Dual-earner couples’ decisions of where to live and work often result in one spouse, the trailing spouse, experiencing losses of earnings. This paper examines how married couples’ migration decisions differentially impact men and women’s earnings and the role that policy can play in improving post-move outcomes for trailing spouses. I use panel data from the NLSY97 and a generalized difference-in-differences design to show that access to UI for trailing spouses increases long-distant migration rates by 2.3 percentage points or 38\% for married couples and increases wage growth at the time of the move by about 11.3 percent for married women.

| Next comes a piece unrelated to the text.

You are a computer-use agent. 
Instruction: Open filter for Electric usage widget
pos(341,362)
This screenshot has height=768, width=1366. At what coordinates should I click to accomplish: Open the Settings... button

I then use a structural model of dual earner couples’ migration decisions to test a series of counterfactual policies to evaluate the welfare consequences of a policy which prioritizes each spouse moving with a job such as a job relocation incentive versus the UI policy which prioritizes one spouse moving without a job and searching post-move.

“Concentrating on His Careers or Hers?: Descriptive Evidence on Occupational Agglomeration and Spousal Matching”

Using IPUMS Decennial Census Data, I explore the role that joint geographic constraints play in dual-earner household migration decisions. I use a simple theoretical model to demonstrate how anticipation of a joint-location decision predicts that the spouse with lower expected earnings should select out of locationally-concentrated occupations. I then develop a novel method of measuring spouses’ joint geographic constraints based on a pairwise occupational co-agglomeration index. I use this measure, as well as a measure of agglomeration and a measure of average returns by occupation and location, to show that joint geographic constraints associated with occupation have a stronger association with earnings for the secondary earner in the household, regardless of gender. These effects are stronger for occupations with high costs of re-skilling (e.g., occupations that require a college degree).

In Progress Projects

“The Effects of Contraceptive Access on Male Outcomes”

“Migration and the Family,” with Garrett Anstreicher

“Gender is Not Enough: The Impacts of Alumni Speakers on Interest in Economics”, with Arpita Patnaik, Gwyn Pauley, and Matthew Wiswall

“Gender Gaps in Economics Majors”, with Arpita Patnaik, Gwyn Pauley, and Matthew Wiswall

“Monopsony in the Market for Teachers”

Policy Pieces/ White Papers

Sex, Contraception or Abortion: Explaining Class Gaps in Unintended Childbearing, The Brookings Institution, February 2015

The Impact of Unintended Childbearing on Future Generations, The Brookings Institution, September  2014

Reducing Unintended Pregnancies for Low-Income Women, in Policies to Address Poverty in America, ed. Melissa Kearney and Benjamin Harris (2014): 37-44.